I once took a friend who was reading for a town-planning degree to see Wollaton Hall, on the outskirts of Nottingham.
I told him it wouldn’t get planning permission now.
The crazy silhouette, high on the hill above the old village, was designed for Sir Francis Willoughby and “built with rare art” by Robert Smythson, the first man in England ever to call himself an architect.
It’s an Elizabethan progidy-house, defying logic and gravity to hoist an enormous prospect-room high above the great hall of a house that in addition had two long galleries.
The Prospect Room is amazing, both from outside and within its empty, extravagant space. It lacks a fireplace and has only the narrowest of staircases for access. It can never have been intended for any purpose other than looking down on the surrounding countryside.

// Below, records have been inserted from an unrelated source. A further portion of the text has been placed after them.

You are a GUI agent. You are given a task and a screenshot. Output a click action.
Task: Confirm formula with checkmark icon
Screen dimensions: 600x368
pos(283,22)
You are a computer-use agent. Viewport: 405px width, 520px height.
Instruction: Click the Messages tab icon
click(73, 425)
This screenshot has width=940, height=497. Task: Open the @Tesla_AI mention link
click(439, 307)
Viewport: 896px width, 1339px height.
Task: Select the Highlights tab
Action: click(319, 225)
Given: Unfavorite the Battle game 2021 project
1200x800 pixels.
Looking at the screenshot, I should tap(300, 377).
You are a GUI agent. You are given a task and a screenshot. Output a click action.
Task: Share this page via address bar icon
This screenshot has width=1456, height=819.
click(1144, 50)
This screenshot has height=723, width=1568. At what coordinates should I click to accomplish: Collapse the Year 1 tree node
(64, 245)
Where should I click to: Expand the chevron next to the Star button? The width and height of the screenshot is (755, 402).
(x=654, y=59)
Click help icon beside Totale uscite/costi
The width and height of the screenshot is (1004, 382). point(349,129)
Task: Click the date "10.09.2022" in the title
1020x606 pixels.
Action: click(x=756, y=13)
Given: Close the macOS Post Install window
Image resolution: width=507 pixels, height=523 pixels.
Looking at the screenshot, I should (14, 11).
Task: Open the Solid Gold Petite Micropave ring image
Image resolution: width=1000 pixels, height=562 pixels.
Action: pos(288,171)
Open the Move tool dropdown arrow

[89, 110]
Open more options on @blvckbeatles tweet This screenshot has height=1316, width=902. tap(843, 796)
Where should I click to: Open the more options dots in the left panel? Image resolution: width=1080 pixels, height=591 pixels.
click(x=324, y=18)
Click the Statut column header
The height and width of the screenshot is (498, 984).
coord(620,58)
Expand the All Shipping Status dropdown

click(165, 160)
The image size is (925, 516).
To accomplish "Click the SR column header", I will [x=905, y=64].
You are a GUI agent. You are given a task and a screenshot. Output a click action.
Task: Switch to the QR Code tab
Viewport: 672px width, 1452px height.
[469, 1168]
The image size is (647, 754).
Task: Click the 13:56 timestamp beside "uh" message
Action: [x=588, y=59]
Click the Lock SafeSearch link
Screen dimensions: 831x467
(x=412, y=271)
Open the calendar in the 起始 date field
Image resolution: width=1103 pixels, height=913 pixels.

Later generations of Willoughbys never seemed to know what to do with it: at one point it was used as a servants’ dormitory, called – after the custom – “Bedlam”, but the noise disturbed the whole house below.
It seems likely that Sir Francis, part way through the building-period, took it into his head to urge Smythson to build higher.
The ‘Chinese lattice’ joists supporting the Great Hall ceiling would have been adequate to support a lead roof, but have proved too weak to carry the weight of the tower above: even in the late seventeenth century external buttresses were added at clerestory level to stabilise the structure.
Wollaton Hall is a fascinating, improbable place that has astonished visitors from the day it was built.
Indeed, it’s a wonder it’s still standing.